Start of Data shown

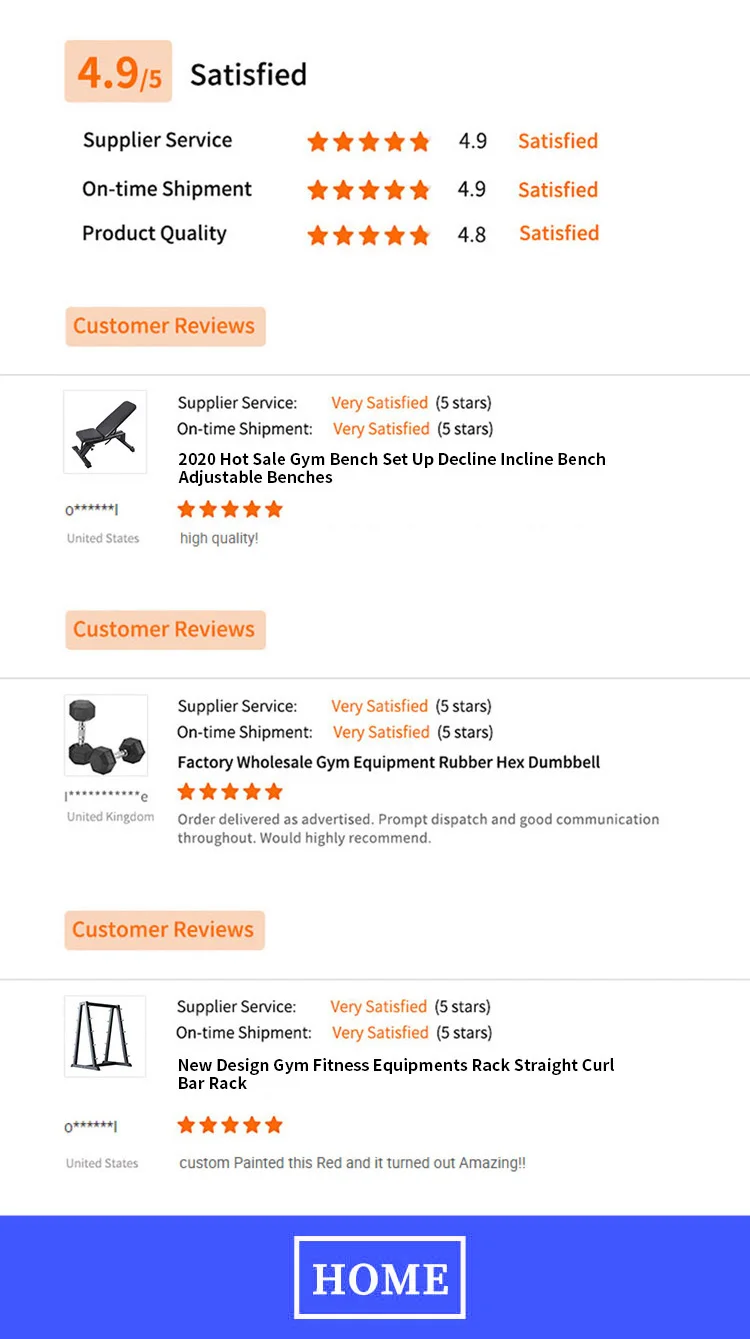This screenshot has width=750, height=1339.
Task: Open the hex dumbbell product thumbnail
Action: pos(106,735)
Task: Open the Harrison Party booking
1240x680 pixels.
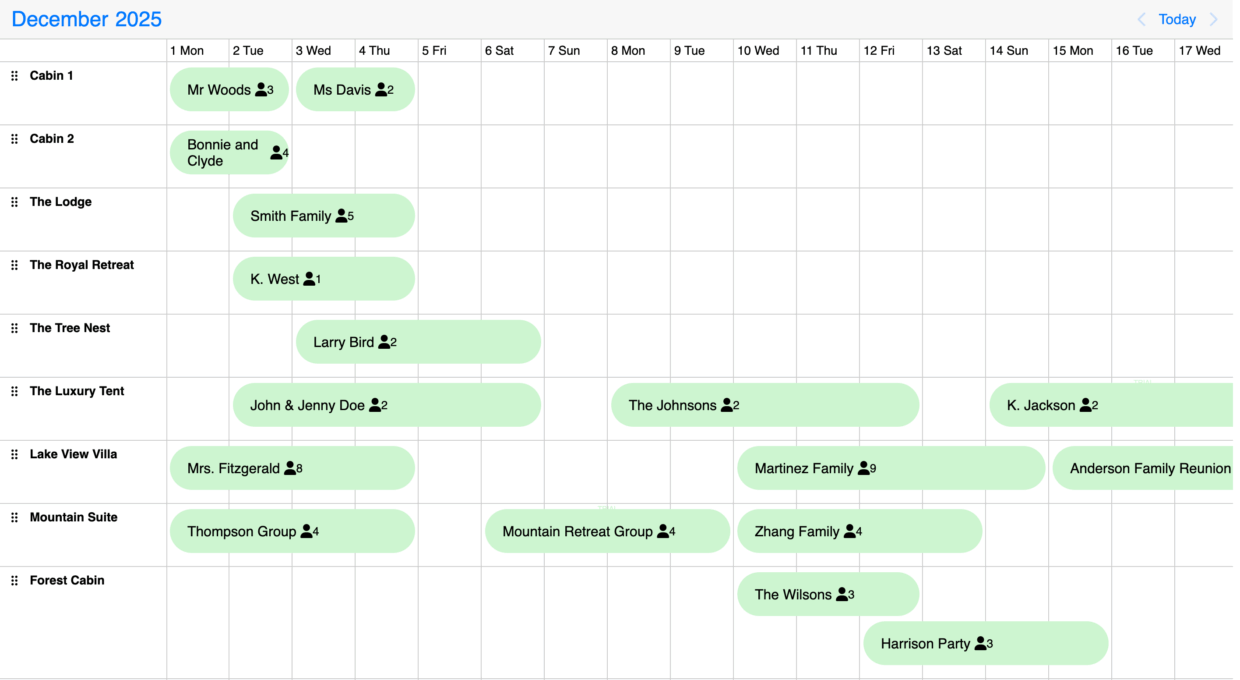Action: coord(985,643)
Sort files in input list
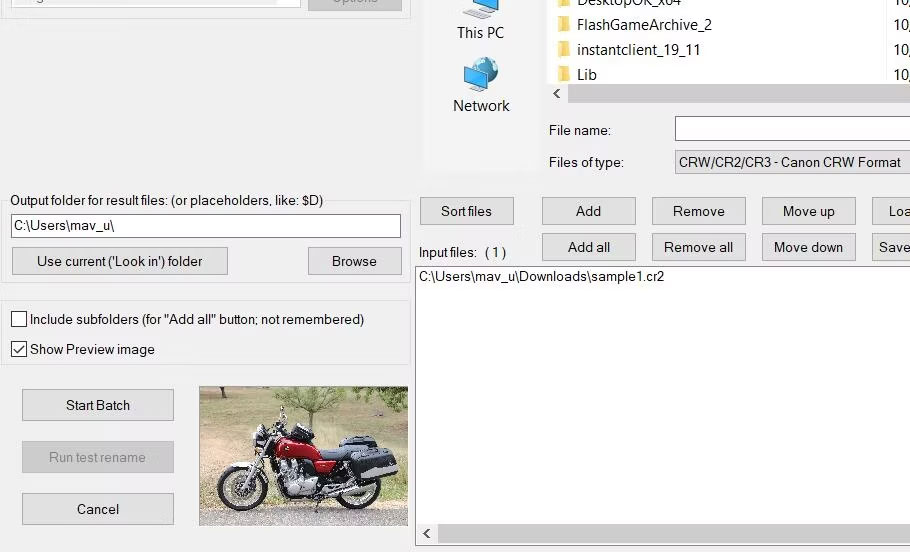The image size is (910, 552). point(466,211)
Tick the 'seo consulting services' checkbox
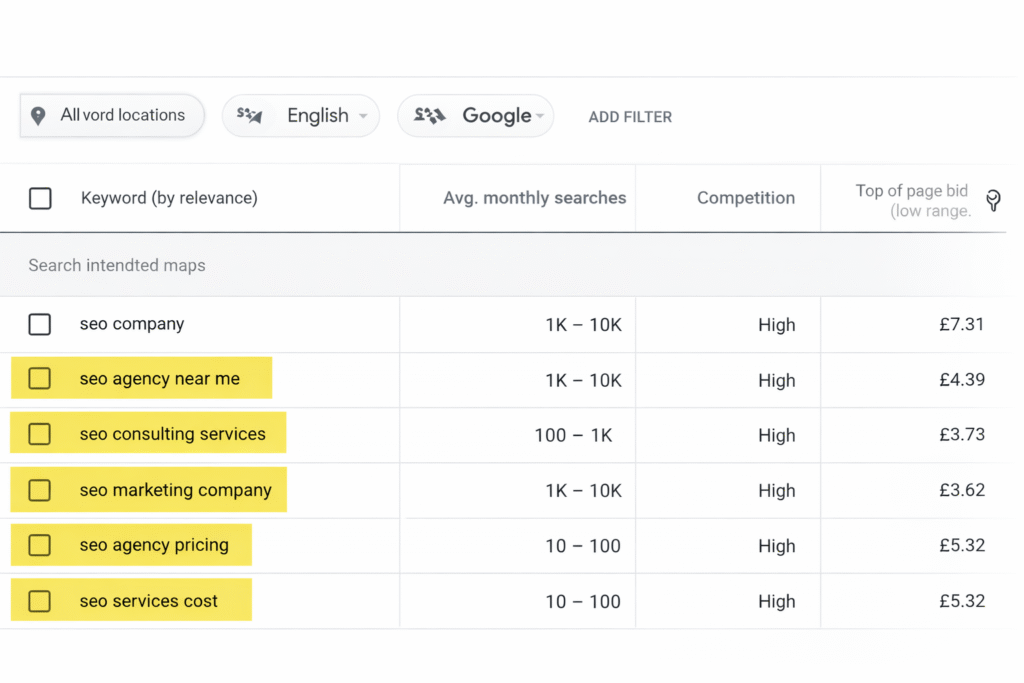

End of Data shown

Pick up at the line that holds "Task: Open the Harrison Party booking" and restate each line, word for word, through the last line of the entries. Include both end lines but none of the pictures.

§ Your response:
Task: Open the Harrison Party booking
1240x680 pixels.
Action: coord(985,643)
Sort files in input list
The image size is (910, 552). point(466,211)
Tick the 'seo consulting services' checkbox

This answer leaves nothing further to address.